The presentation shared research published this year in Physical Therapy in Sport on the injuries sustained by race entrants during the 12 months training preceding the 2019 SkyRun race.
Trail running is a demanding sport that allows avid runners to conquer varied and challenging natural terrain (mountain, desert, forest), in all sorts of weather conditions. Despite its popularity, trail running has not been well researched, but Section Sports Medicine and the Department of Physiotherapy in collaboration with Vrije University in Amsterdam and SEMLI, the Sport, Exercise Medicine and Lifestyle Institute at the University of Pretoria, is looking to change that. Physical activity in outdoor environments has been shown to have a positive impact on mental wellbeing, and although running has multiple proven health benefits, a high risk for injury remains. Researchers at SEMLI have been investigating the injuries, illnesses and other medical complications experienced by trail runners. This is an effort to help guide the development of injury and illness prevention strategies for trail runners, as well as medical support strategies for event organizers on race day.
Driven by the principal investigators (Carel Viljoen and Prof Christa Janse van Rensburg) of the trail running research project, a recent review published by this group suggests that the foot is the most common anatomical site of trail running injury followed by the knee, lower leg, thigh, and ankle. Skin lacerations/abrasions are the most common injury diagnoses, followed by skin blisters, muscle strains, muscle cramping, and ligament sprains – although most injuries are of minor severity. The most common trail running illnesses reported relates to the gastro-intestinal tract (GIT), followed by the metabolic and cardiovascular systems. Symptoms of nausea and vomiting related to GIT distress and dehydration are commonly reported, although most illnesses are also of minor severity.
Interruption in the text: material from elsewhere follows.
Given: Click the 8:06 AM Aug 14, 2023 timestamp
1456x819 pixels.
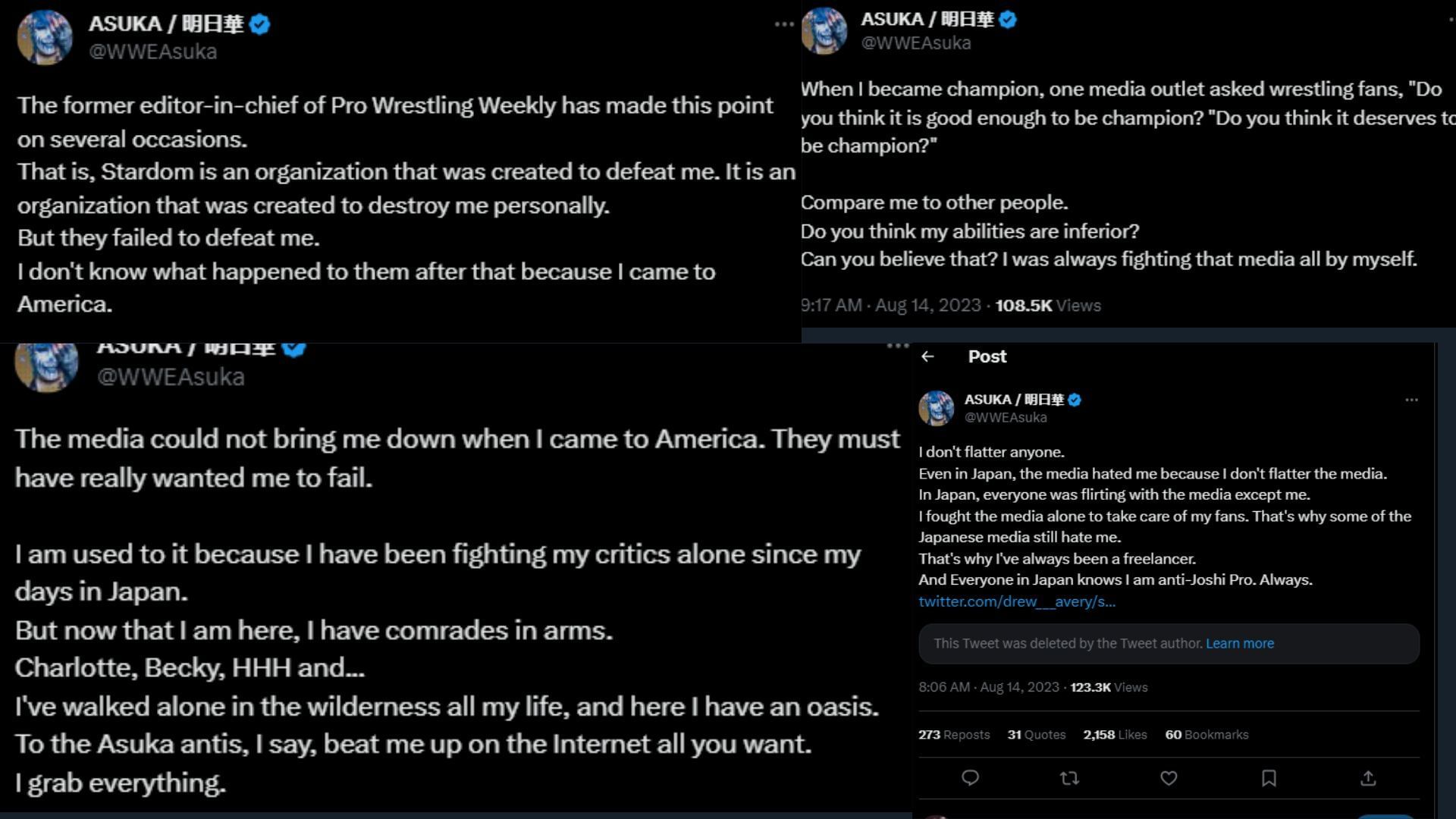Looking at the screenshot, I should coord(989,687).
Another study by this group looked specifically at trail runners competing in the SkyRun races (38 km, 65 km or 100 km) in South Africa in 2019. The participants were asked to complete a pre-race medical screening questionnaire that included details of injuries they had sustained in the previous 12 months. Data collected showed that approximately 1 in every 4 SkyRun trail runners reported at least one injury in the 12 months leading up to the race. Most of these injuries (nearly 90%) occurred in the lower limb, with the knee, ankle and foot being the most commonly injured areas; and tendinopathy, joint sprain and muscle injuries being the most common pathology types reported. Based on these results, the researchers emphasized the need to establish injury risk factors to assist in the design of specific injury prevention strategies, as the recurrence of injury during a trail running race may have dire consequences.
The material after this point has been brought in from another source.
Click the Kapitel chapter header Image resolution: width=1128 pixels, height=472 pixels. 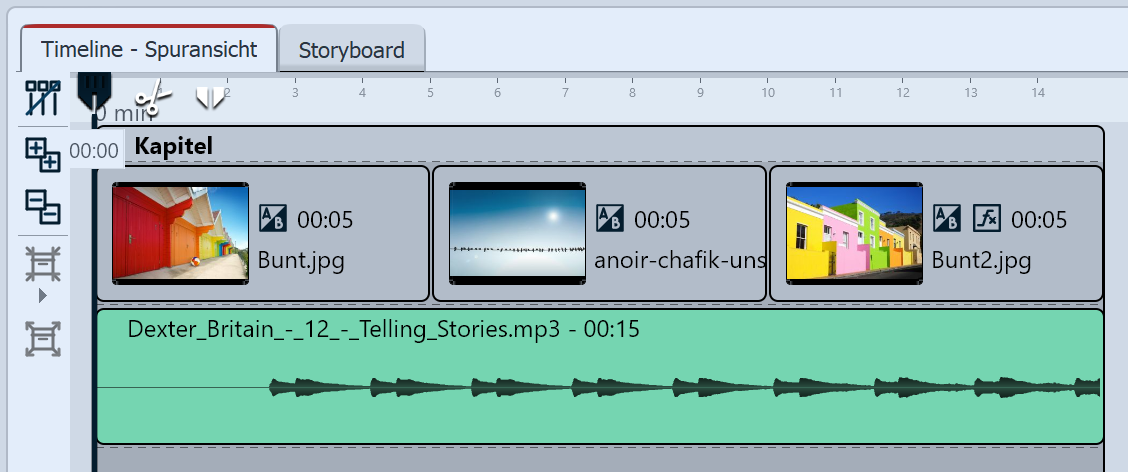(173, 146)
Publications related to this article:
Epidemiology of Injury and Illness Among Trail Runners: A Systematic Review. Sports Medicine, 2021 Feb 4.
Carel T. Viljoen, Dina C. Janse van Rensburg, Evert Verhagen, Willem van Mechelen, Rita Tomás, Marlene Schoeman, Susan Scheepers, Elzette Korkie
One in four trail running race entrants sustained an injury in the 12 months training preceding the 2019 SkyRun race. Physical Therapy in Sport 47 (2021) 120-126.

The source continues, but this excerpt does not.